**WHAT IS EXPECTED**: Print the line that contains "Image resolution: width=550", then every line after it until the entries end, exactly as they read; do not include pictures.

**ENTRIES PROVIDED**:
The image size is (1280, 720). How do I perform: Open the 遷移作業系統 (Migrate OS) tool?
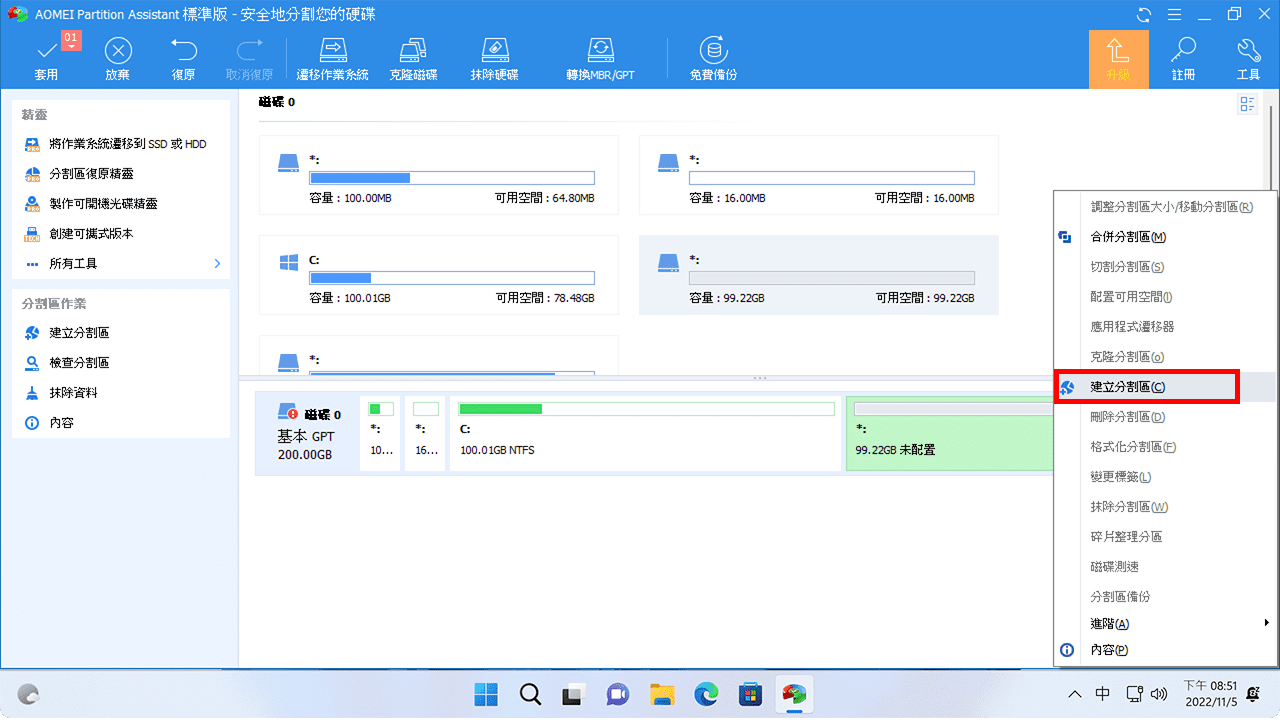(332, 57)
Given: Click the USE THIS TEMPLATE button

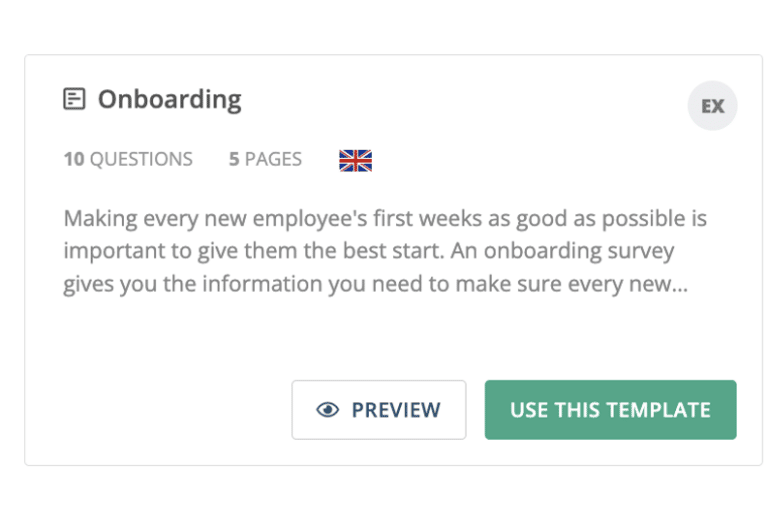Looking at the screenshot, I should point(610,410).
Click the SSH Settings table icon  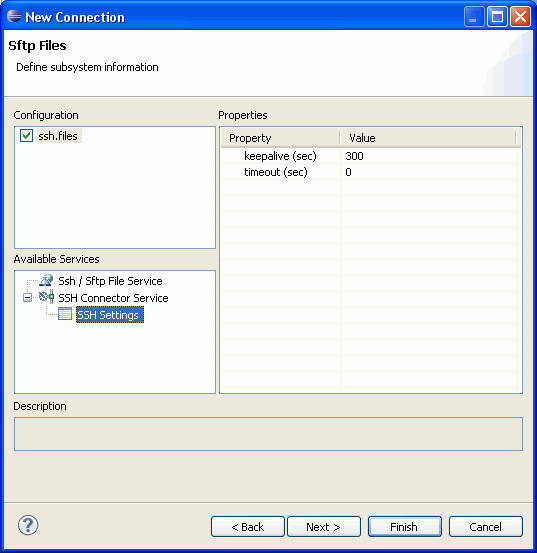point(65,314)
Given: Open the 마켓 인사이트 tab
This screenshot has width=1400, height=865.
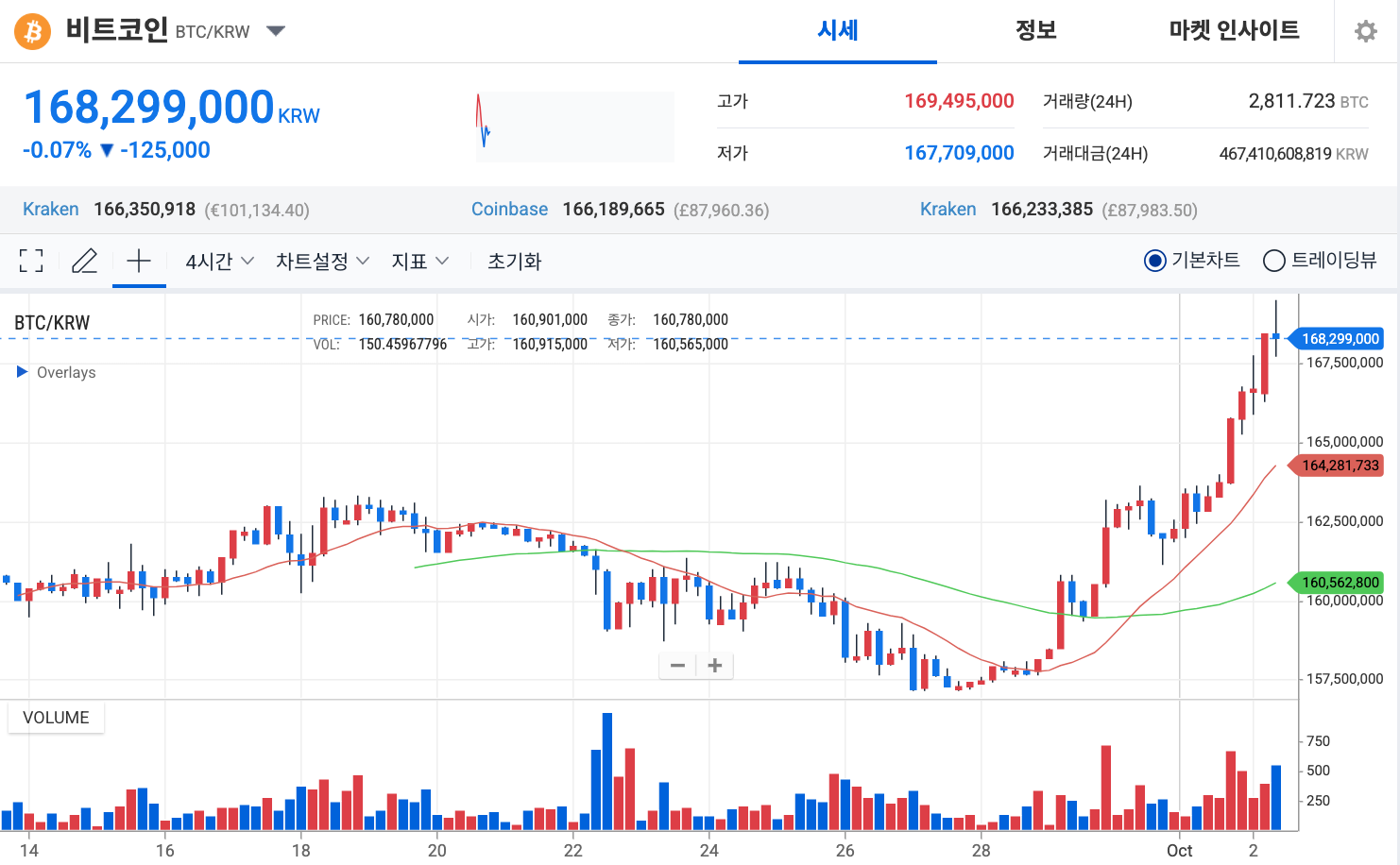Looking at the screenshot, I should [x=1235, y=31].
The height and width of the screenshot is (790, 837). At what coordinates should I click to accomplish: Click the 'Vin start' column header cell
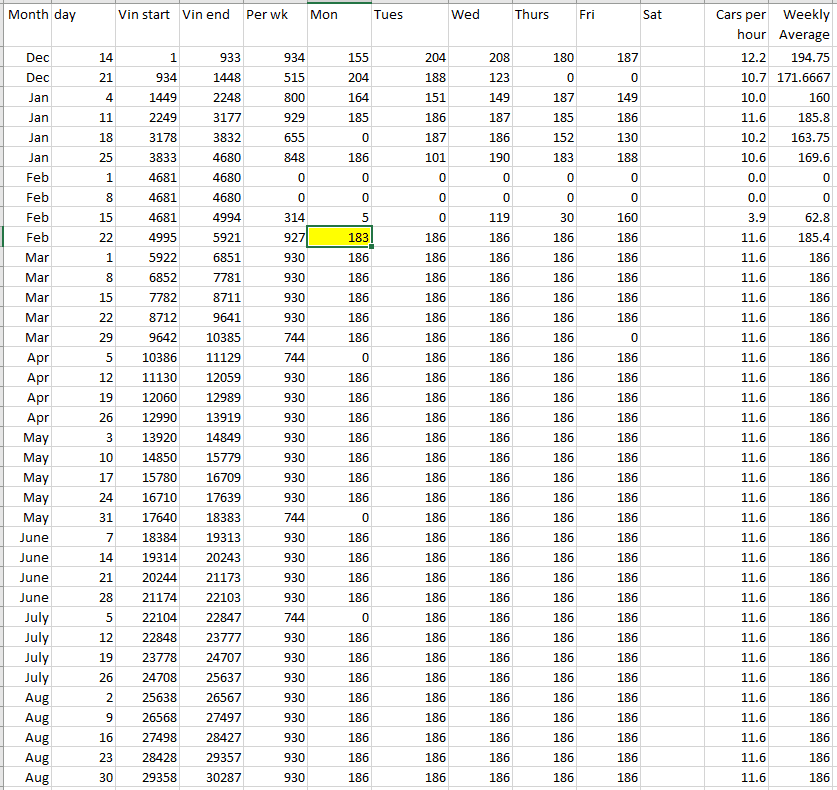(x=147, y=16)
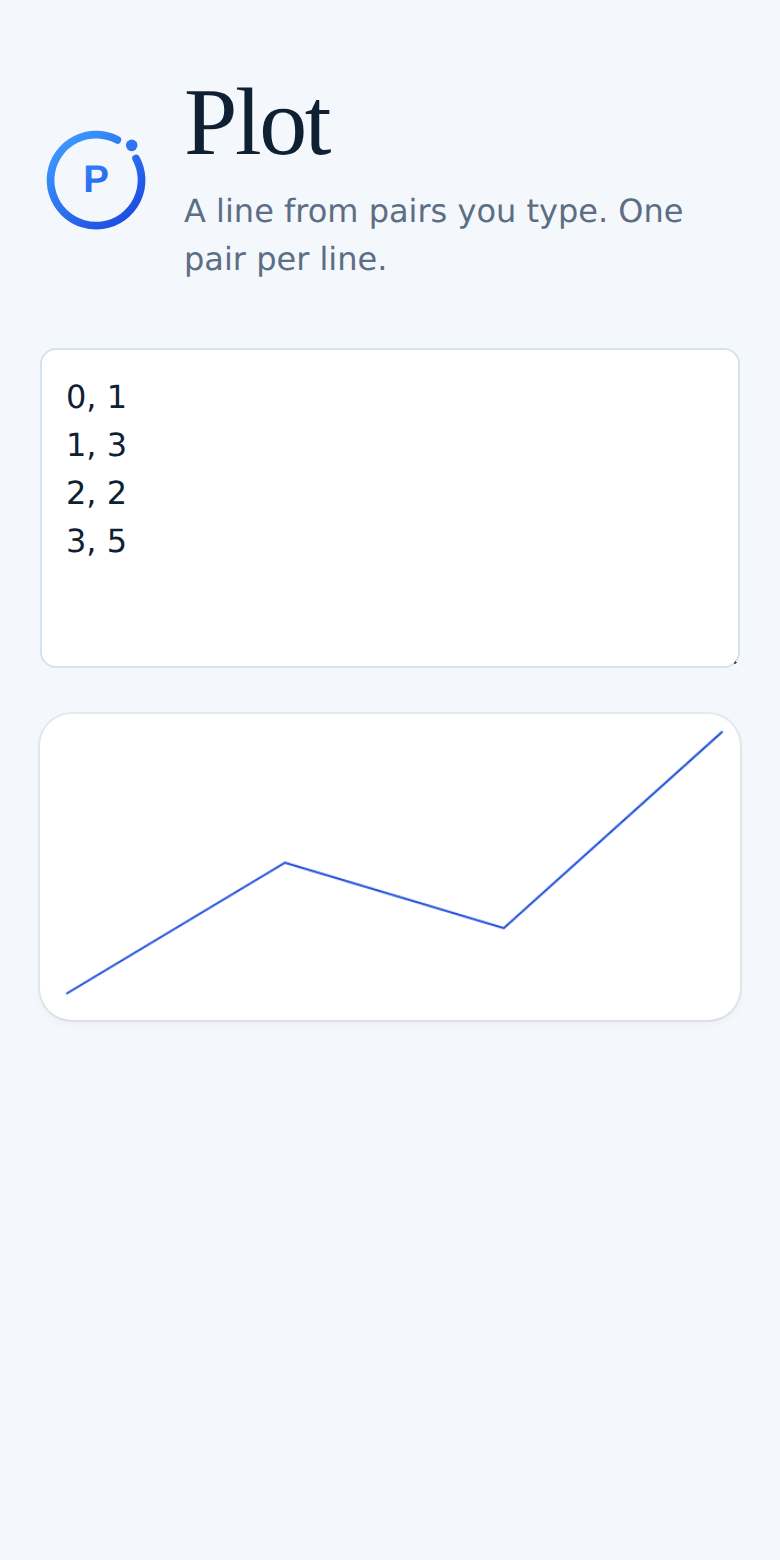Click the circular P logo icon

tap(96, 180)
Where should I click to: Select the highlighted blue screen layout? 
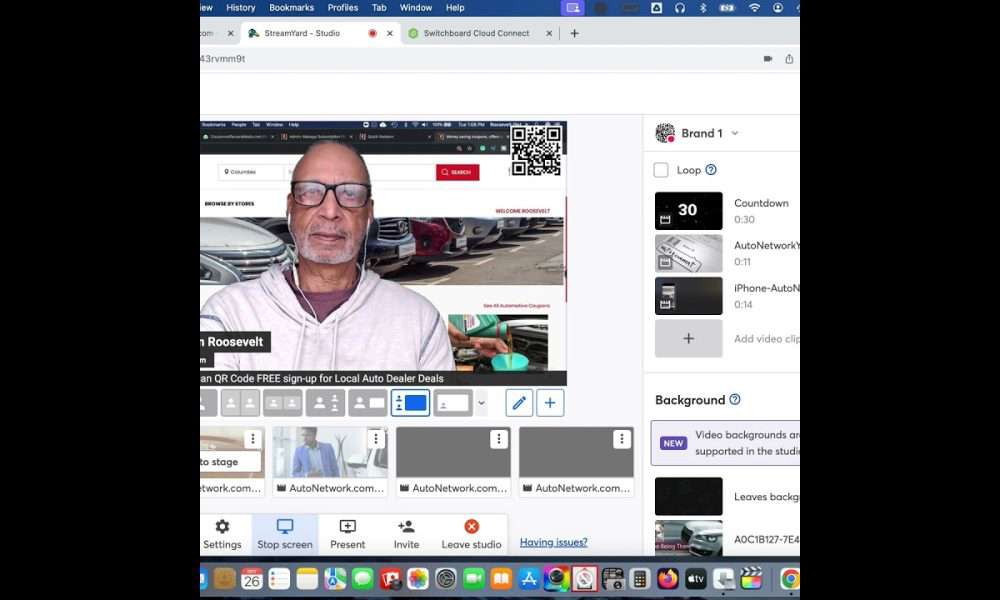[410, 403]
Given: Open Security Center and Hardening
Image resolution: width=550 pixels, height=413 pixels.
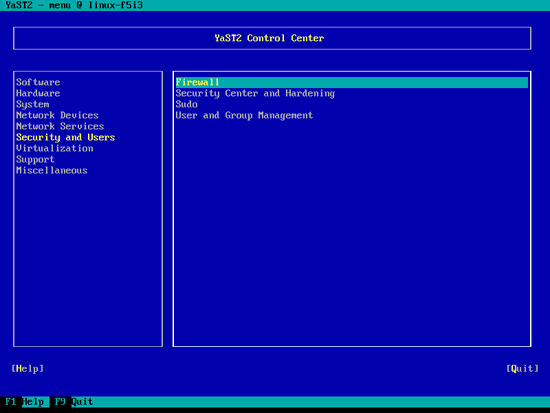Looking at the screenshot, I should (255, 93).
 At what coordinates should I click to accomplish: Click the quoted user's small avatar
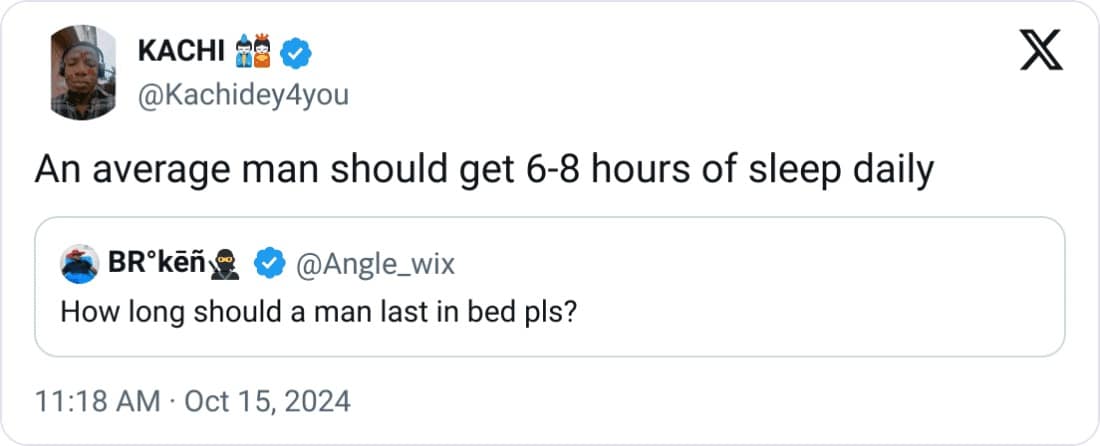point(79,264)
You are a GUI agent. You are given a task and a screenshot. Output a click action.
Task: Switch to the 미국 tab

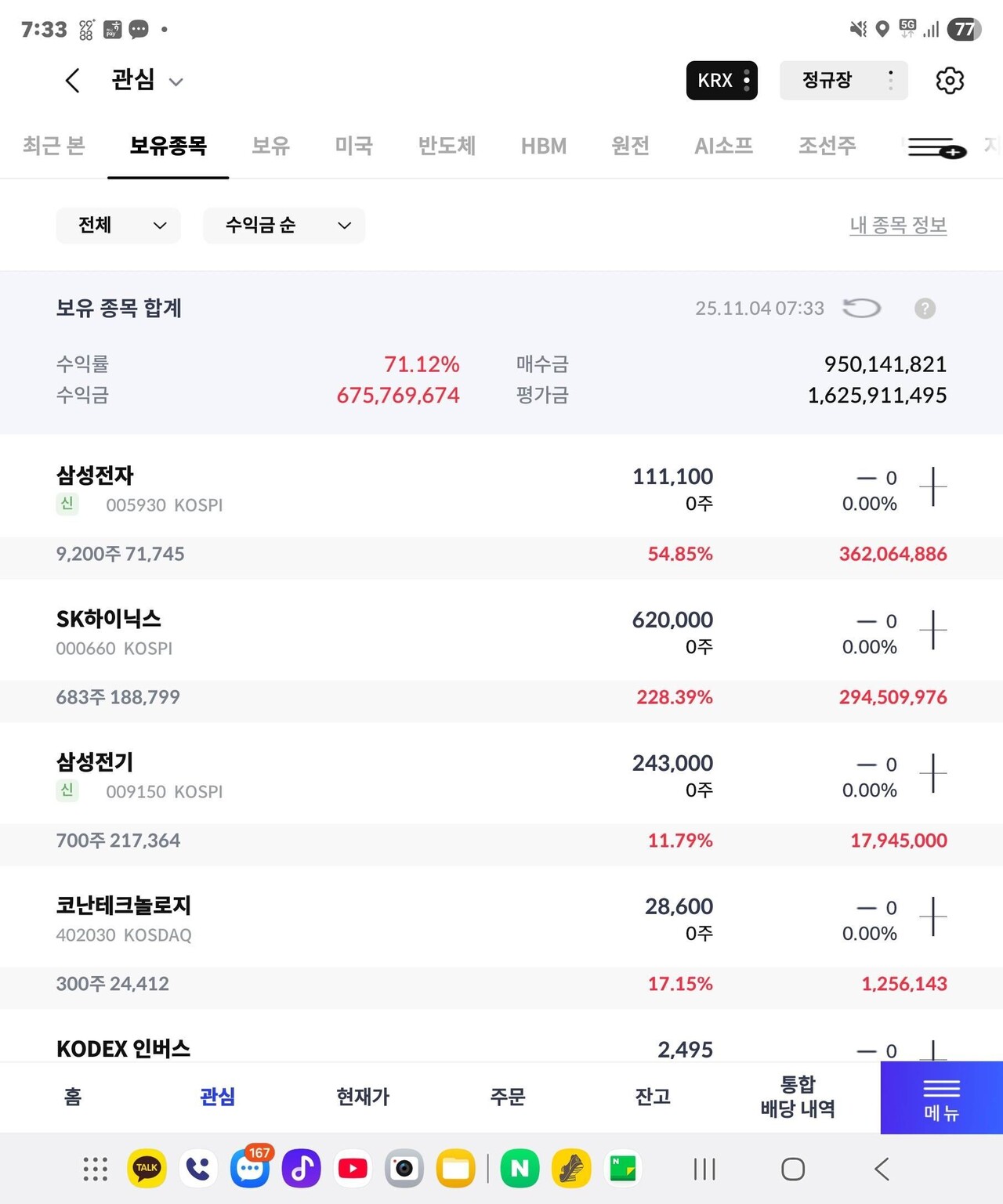pyautogui.click(x=353, y=146)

**RESPONSE AREA**:
Image resolution: width=550 pixels, height=413 pixels.
Looking at the screenshot, I should (255, 93).
 At what coordinates should I click to accomplish: Click the quoted user's small avatar
point(79,264)
You are a GUI agent. You are given a task and a screenshot. Output a click action.
Task: Switch to the 미국 tab

pyautogui.click(x=353, y=146)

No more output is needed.